Reflecting its determination to monitor the crypto markets, the Security and Exchange Commission has renamed the Cyber Unit the “Crypto Assets and Cyber Unit” and is nearly doubling its size from 30 to 50 members, according to a May 3 press release from the agency. The additional permanent positions will include investigative staff attorneys, trial lawyers, and fraud analysts, who will focus their efforts on prosecuting securities violations related to: crypto asset offerings; crypto asset exchanges; crypto asset lending and staking products; decentralized finance platforms; non-fungible tokens (NFTs); and stablecoins. In other words, the SEC will continue to target the full panoply of hot topics in the crypto world.
The expansion puts into effect SEC Chair Gary Gensler’s September comment to Senator Catherine Cortez Mastro of Nevada that the SEC could use “a lot more people” to regulate the 6,000 unique digital “projects” that may qualify as securities under the Howey test. The expanded Crypto Assets and Cyber Unit’s responsibilities will go beyond monitoring the ever-expanding and continually evolving crypto field. As Chair Gensler stated, “By nearly doubling the size of this key unit, the SEC will be better equipped to police wrongdoing in the crypto markets while continuing to identify disclosure and controls issues with respect to cybersecurity.”

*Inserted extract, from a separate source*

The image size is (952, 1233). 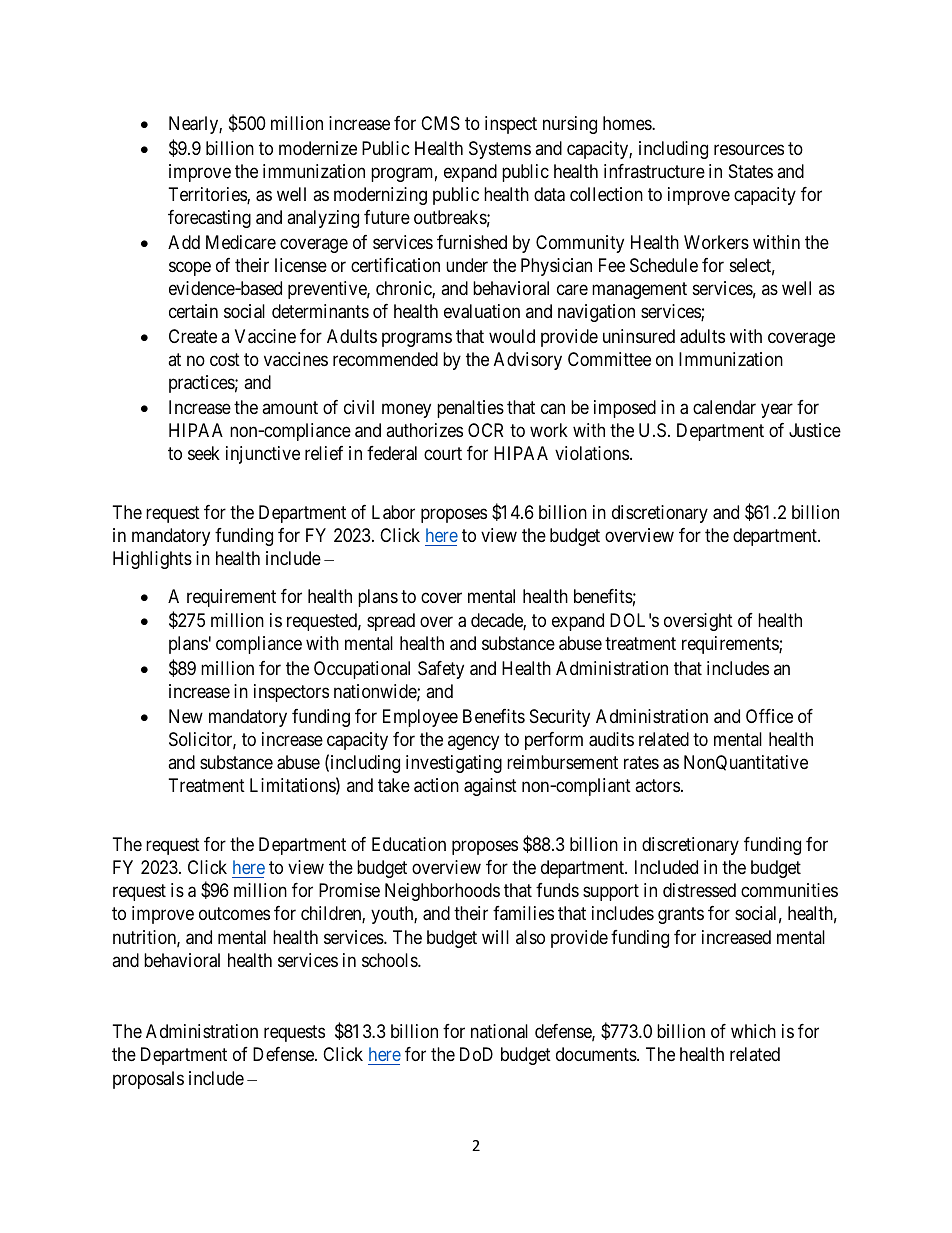 What do you see at coordinates (769, 716) in the image?
I see `Office` at bounding box center [769, 716].
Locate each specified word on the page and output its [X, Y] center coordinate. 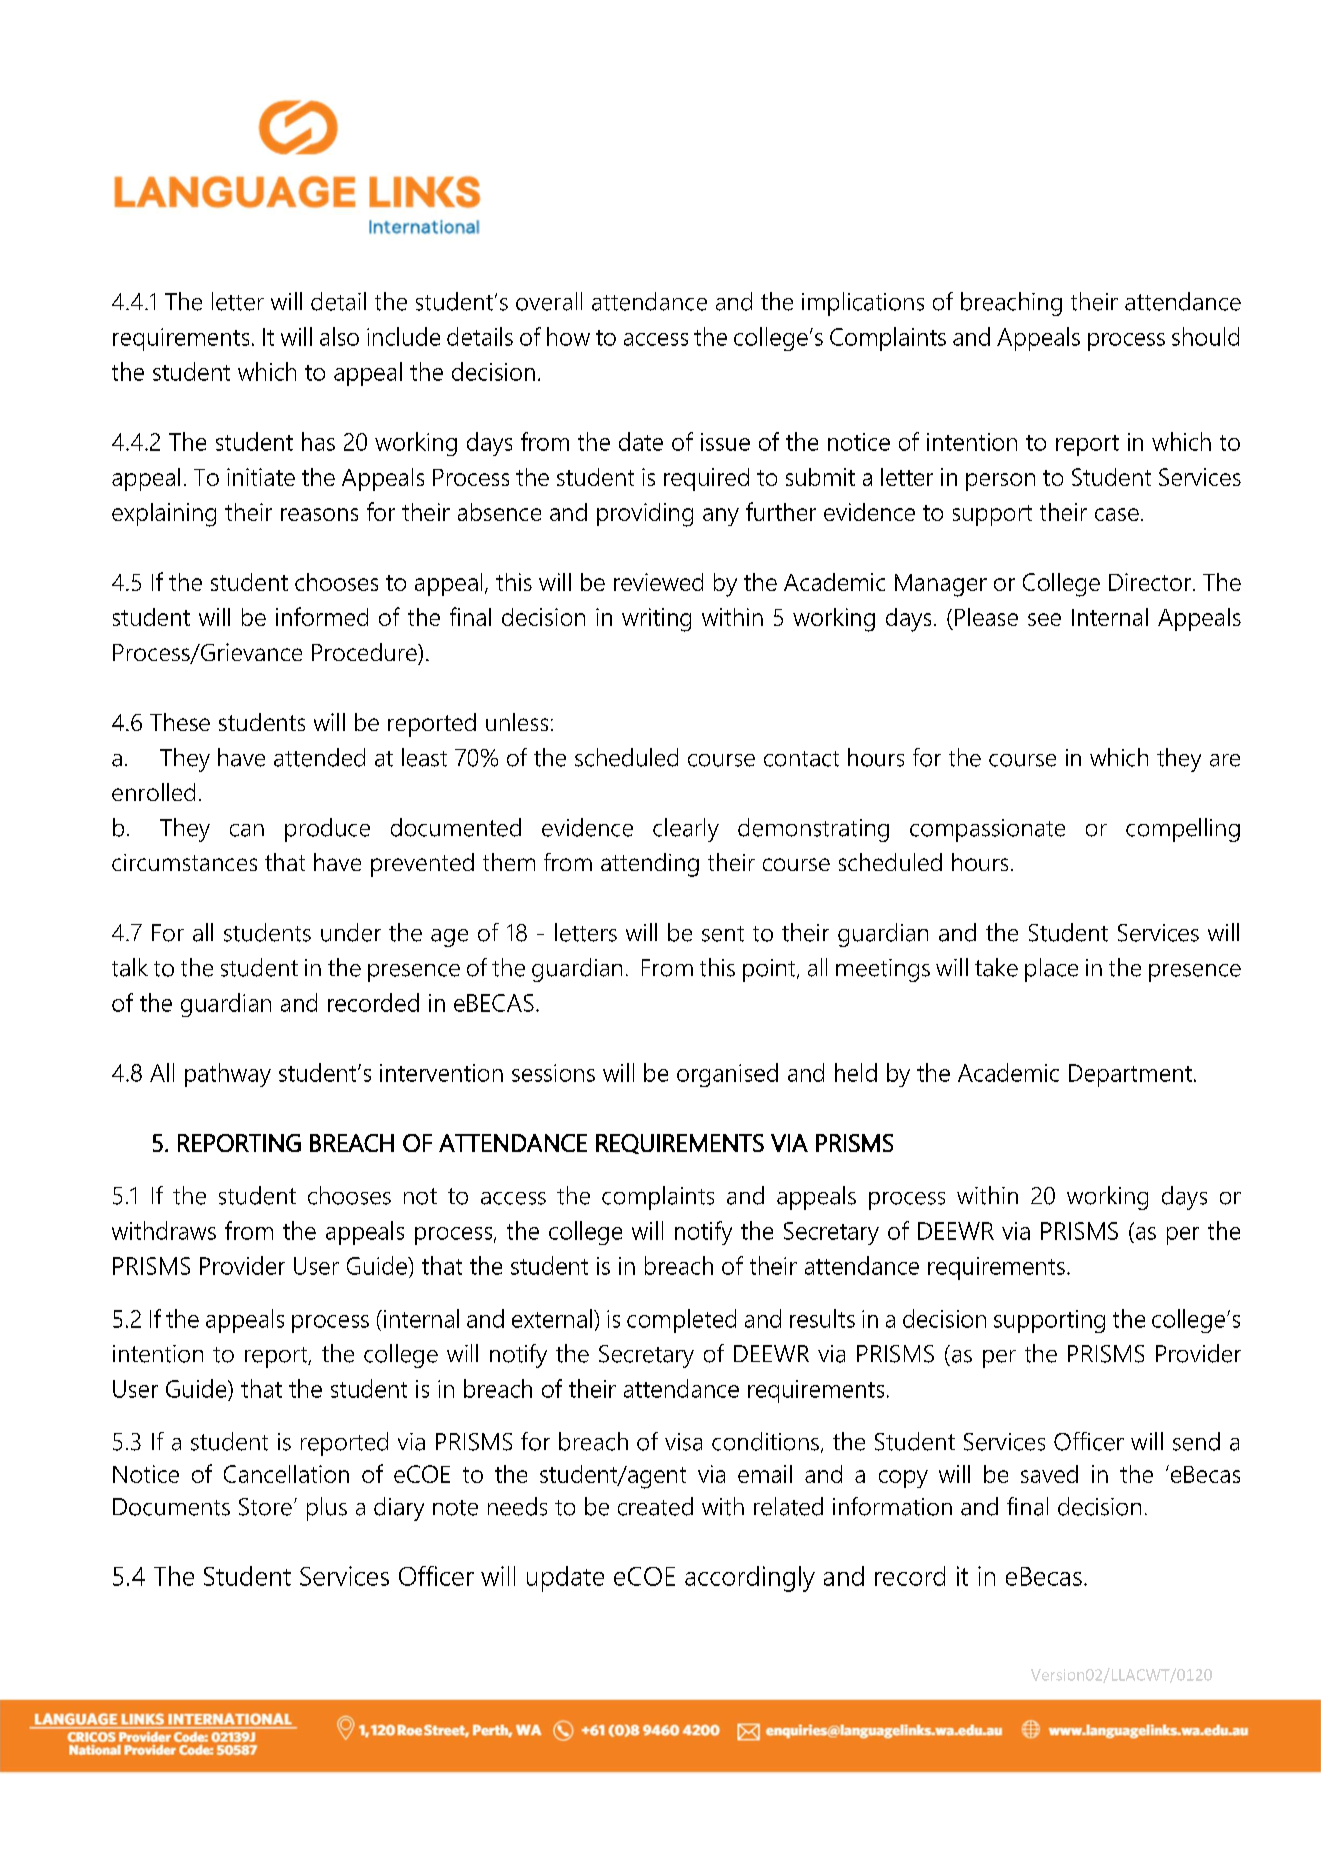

The enhancement of the Crypto Assets and Cyber Unit put into action the SEC’s repeated signaling that it will crack down on securities laws violations in the crypto markets. With the increase in staff, stakeholders in the crypto space can expect to see an uptick in crypto-related enforcement actions in 2022. The agency has already brought numerous cases against companies that raised money through initial coin offerings, against crypto exchanges that trade unregistered tokens, and against crypto lending companies. It is also significant that in making this announcement, Chair Gensler specifically named nonfungible tokens (NFTs) as a regulatory priority. The SEC has yet to bring an enforcement action involving NFTs. It appears that the SEC hopes to change that.